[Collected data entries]
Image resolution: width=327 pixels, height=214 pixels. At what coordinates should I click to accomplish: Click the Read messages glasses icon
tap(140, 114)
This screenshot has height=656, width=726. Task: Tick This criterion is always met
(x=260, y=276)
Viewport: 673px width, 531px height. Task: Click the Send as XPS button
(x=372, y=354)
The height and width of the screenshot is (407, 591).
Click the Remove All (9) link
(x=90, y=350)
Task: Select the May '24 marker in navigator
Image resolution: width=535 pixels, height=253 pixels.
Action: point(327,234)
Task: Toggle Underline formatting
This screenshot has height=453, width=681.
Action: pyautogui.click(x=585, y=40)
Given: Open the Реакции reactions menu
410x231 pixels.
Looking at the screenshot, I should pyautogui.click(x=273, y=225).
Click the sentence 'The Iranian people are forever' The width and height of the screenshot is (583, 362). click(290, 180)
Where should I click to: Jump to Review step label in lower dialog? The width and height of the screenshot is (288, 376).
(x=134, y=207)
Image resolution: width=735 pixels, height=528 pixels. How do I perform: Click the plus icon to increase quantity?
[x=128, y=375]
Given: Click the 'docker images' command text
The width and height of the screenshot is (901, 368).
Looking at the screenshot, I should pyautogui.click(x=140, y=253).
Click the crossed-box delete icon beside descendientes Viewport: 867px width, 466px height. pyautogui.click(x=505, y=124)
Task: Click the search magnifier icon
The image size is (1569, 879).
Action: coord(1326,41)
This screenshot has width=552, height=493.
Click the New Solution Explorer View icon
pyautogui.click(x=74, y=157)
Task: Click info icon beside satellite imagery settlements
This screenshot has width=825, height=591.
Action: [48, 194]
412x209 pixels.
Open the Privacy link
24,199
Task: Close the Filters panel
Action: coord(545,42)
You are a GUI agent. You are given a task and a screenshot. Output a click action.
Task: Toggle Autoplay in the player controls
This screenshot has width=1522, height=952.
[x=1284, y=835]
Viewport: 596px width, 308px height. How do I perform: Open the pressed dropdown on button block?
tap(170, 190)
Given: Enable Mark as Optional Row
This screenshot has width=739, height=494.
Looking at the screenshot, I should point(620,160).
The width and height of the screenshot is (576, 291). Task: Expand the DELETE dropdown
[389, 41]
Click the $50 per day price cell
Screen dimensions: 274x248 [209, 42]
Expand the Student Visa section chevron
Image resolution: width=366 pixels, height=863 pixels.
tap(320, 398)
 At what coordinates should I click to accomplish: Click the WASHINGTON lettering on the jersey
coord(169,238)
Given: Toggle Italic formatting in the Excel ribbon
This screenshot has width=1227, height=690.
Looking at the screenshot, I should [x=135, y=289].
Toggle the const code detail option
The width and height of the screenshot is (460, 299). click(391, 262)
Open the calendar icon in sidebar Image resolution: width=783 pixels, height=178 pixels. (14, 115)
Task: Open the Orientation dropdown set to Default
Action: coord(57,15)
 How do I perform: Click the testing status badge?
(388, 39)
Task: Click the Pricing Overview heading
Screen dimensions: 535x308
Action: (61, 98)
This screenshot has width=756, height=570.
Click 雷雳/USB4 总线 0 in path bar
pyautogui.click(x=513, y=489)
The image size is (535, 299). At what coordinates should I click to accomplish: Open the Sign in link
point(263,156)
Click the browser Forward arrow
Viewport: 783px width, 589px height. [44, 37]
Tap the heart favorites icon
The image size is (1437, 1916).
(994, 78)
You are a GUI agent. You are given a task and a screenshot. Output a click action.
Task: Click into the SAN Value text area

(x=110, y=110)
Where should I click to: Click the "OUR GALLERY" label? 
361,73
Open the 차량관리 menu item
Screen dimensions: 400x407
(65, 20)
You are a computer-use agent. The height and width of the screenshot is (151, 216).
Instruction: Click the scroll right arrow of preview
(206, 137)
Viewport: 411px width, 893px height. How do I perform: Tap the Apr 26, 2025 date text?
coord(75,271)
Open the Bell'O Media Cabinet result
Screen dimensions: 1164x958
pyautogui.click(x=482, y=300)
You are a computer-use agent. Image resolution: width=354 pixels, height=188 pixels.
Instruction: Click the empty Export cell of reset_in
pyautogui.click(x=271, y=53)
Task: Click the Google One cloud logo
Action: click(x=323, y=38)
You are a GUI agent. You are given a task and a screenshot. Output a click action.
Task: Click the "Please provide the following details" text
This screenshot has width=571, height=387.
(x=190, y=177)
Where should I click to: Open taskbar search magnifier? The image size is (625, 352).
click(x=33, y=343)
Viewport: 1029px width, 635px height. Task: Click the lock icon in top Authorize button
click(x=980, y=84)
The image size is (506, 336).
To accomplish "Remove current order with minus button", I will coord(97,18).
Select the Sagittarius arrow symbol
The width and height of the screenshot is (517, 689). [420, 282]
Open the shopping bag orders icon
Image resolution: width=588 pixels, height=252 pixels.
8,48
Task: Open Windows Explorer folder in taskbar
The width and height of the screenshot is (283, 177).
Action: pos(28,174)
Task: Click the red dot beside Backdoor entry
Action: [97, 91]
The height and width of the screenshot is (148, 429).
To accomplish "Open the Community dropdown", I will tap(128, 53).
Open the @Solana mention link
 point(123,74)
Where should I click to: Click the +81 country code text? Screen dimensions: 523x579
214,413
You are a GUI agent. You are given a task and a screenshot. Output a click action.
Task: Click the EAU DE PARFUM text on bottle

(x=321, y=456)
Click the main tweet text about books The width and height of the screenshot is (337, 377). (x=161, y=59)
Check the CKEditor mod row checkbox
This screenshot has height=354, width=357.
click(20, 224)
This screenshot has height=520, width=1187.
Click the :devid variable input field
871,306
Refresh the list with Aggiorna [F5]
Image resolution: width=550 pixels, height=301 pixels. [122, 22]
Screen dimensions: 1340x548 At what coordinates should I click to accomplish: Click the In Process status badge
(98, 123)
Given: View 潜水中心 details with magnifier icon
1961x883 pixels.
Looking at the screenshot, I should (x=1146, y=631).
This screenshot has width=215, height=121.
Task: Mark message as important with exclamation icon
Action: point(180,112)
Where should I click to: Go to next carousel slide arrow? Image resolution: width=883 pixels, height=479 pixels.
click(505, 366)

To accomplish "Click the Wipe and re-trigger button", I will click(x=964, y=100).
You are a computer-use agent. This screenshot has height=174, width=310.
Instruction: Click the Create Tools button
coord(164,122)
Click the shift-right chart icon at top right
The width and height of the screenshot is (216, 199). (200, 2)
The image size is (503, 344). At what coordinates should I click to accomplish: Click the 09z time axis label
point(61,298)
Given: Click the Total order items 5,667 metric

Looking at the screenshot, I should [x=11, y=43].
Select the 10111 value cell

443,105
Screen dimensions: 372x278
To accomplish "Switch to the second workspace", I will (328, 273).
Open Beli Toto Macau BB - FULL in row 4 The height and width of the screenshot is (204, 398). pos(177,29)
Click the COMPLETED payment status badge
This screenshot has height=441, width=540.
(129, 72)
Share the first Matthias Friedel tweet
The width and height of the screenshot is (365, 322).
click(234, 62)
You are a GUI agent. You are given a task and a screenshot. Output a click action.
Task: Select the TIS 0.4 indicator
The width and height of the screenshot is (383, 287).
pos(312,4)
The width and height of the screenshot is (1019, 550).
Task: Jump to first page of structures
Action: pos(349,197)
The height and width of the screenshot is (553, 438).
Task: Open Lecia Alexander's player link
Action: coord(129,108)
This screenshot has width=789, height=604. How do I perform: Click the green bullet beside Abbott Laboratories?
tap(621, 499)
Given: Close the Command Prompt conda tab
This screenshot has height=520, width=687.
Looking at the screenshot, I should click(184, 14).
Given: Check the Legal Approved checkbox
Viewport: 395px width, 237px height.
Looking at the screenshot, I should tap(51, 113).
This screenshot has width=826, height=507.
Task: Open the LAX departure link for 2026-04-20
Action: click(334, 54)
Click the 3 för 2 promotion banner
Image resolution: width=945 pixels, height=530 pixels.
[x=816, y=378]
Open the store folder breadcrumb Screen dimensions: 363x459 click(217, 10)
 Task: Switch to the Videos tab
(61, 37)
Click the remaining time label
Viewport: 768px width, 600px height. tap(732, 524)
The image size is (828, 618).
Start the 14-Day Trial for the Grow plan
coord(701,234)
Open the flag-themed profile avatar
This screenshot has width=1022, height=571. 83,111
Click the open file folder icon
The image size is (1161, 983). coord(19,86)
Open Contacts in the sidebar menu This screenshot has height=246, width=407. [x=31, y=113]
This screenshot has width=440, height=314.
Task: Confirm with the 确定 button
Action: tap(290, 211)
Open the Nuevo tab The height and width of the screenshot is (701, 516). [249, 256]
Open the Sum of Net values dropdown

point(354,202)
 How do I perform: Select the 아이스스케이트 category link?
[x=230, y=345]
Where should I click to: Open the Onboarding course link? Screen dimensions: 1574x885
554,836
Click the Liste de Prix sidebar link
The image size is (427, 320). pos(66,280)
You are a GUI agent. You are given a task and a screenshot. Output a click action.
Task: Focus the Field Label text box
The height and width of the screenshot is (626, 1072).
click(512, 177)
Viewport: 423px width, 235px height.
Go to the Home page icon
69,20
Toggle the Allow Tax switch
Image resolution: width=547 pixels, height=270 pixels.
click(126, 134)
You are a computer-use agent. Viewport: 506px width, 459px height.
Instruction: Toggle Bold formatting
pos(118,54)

EXERCISE DIRECTIONS:
Give only the lines from the one holding "Given: Open the Реакции reactions menu" through the one holding "Task: Click the search magnifier icon", each restated exactly as it appears above.

SOLUTION TO THE PROBLEM:
Given: Open the Реакции reactions menu
410x231 pixels.
Looking at the screenshot, I should pyautogui.click(x=273, y=225).
Click the sentence 'The Iranian people are forever' The width and height of the screenshot is (583, 362). click(290, 180)
Where should I click to: Jump to Review step label in lower dialog? The width and height of the screenshot is (288, 376).
(x=134, y=207)
Image resolution: width=735 pixels, height=528 pixels. How do I perform: Click the plus icon to increase quantity?
[x=128, y=375]
Given: Click the 'docker images' command text
The width and height of the screenshot is (901, 368).
Looking at the screenshot, I should pyautogui.click(x=140, y=253).
Click the crossed-box delete icon beside descendientes Viewport: 867px width, 466px height. pyautogui.click(x=505, y=124)
Task: Click the search magnifier icon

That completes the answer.